Talking to the old inhabitants of Wheathampstead in 1956

by Daphne Grierson (1909 - 1994)

Transcribed by John Wilson, Lamer Lodge, between 1987 and 2002

Contents

Whstd history page | Old families 

Updated 24 August 2007

CHAPTER 9. SIGNS OF CHANGE

[Mrs T. Sparrow]

"Mind you, though, what I'm talking of is sixty year ago or more, when I was at school. You'd have noticed some differences in the main street then - the Post Office was a tailor or dress-maker or something of that sort, and later a cycle shop. The first Post Office we had here was old Chennell's the Chemist, where the dairy is; down past Hall's the baker, before you come to the Red Lion public house (which has gone now - pulled down as it was condemned, about 1919 or 1920) just before the Red Lion there were some cottages stood back with a path up to them on the side. Somewhere I've got a photograph of my boy riding his bicycle. the first bicycle he ever had, given to him for his birthday, you can see the gate that went in to these houses - you see Hall's?, just like it is now - the entrance to the cottages was behind.

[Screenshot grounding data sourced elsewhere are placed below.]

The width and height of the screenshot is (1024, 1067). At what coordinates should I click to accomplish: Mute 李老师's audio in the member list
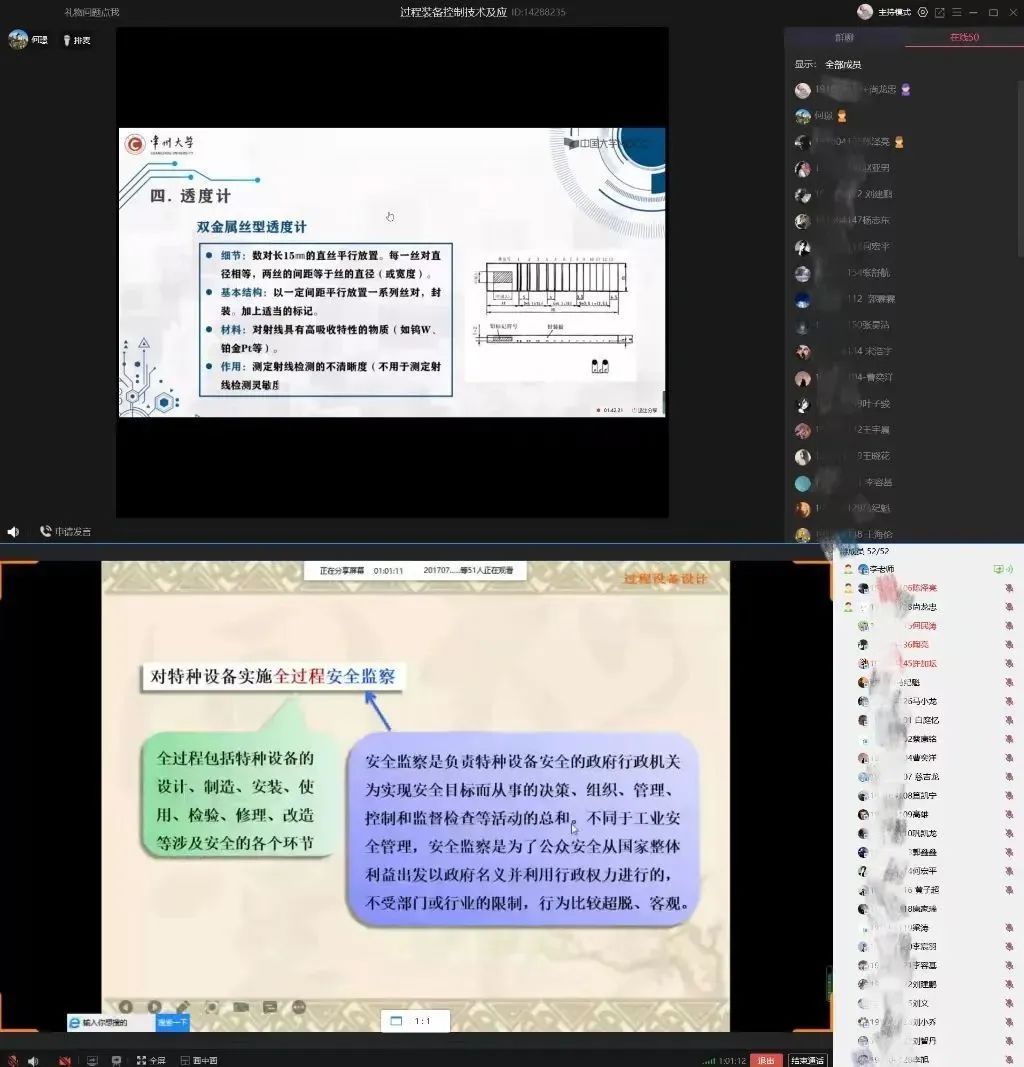pyautogui.click(x=1007, y=568)
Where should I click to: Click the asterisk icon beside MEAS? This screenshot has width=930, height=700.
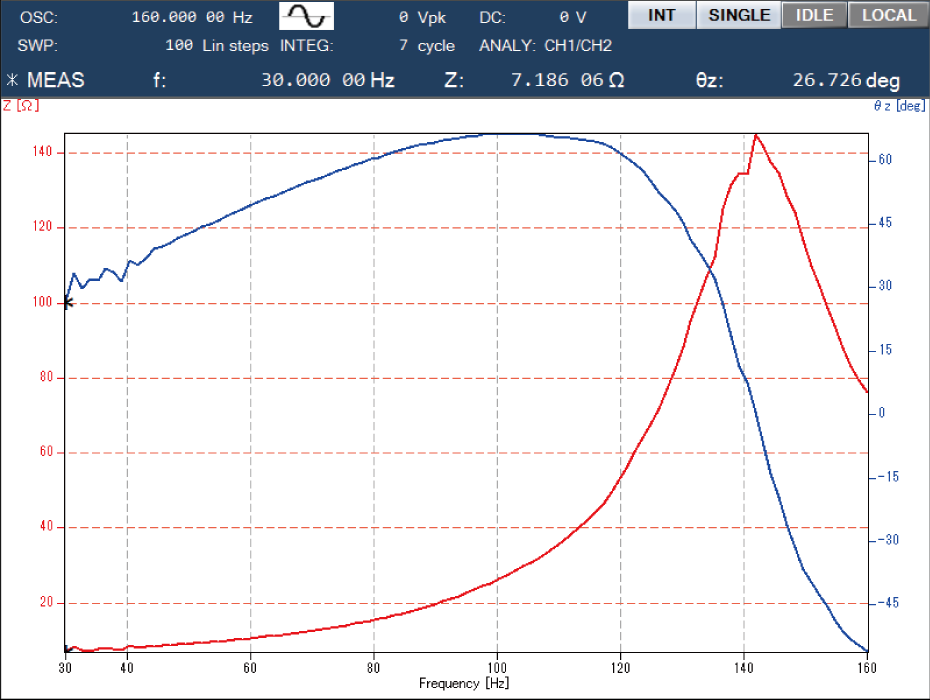click(x=12, y=81)
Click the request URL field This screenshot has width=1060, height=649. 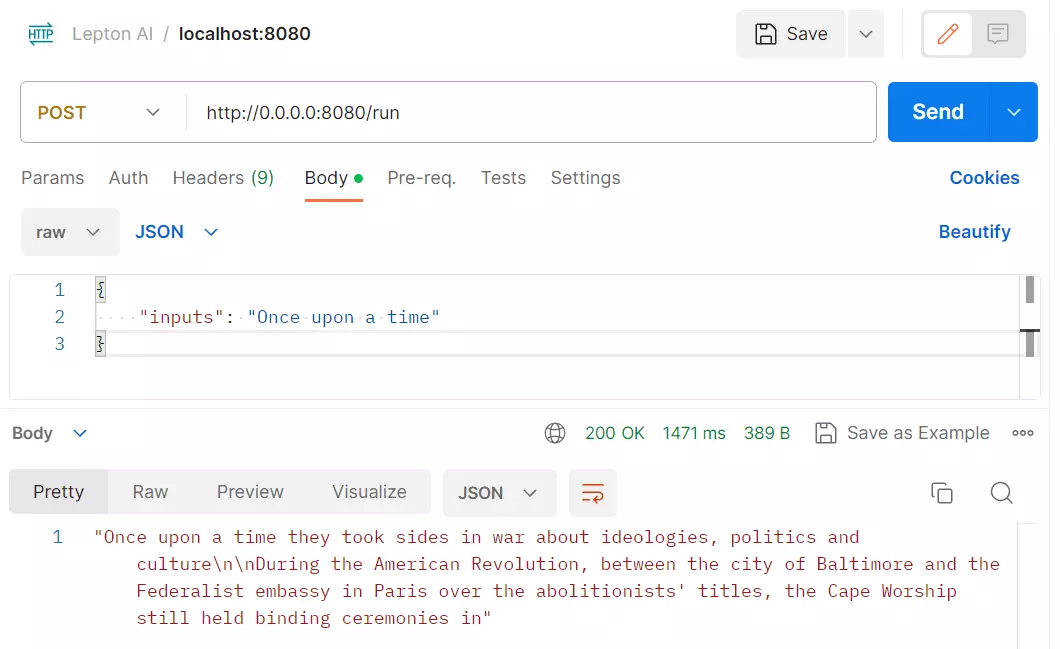point(531,112)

"Go across the road there and there's the Workmen's Club, and I can tell you how that originated: we boys had a Bible Class with Lady Ellen Lambart up at Wheathampstead House and when she had to leave the house (after Lord Cavan came back) she started up the Club with the boys that had been in the Class, for smoking and talking and that sort of thing. She used to give them packets of Woodbines, that was the original Workmen's Club. As we had no Post Office here all the letters and telegrams were dealt with on the Station, and my father - he had been a Yeoman of Signals in the Royal Navy and went with the first ship that had steam - came to Wheathampstead as Signalman at the Station, and he did postal duties because he'd learnt signalling: Morse Code and that. Supposing there was a telegram for Gustard Wood, the boys playing about outside the Station waited for the bell to ring (there was a gong which announced the trains) and then they'd run to take the message. One and six if it was to Nomansland, sixpence to Gustard Wood; walking, no bikes. The boys used to wait for the 10.10 from London when golfing gentlemen came, and carry their clubs up to Gustard Wood; those that weren't generous didn't get their clubs carried.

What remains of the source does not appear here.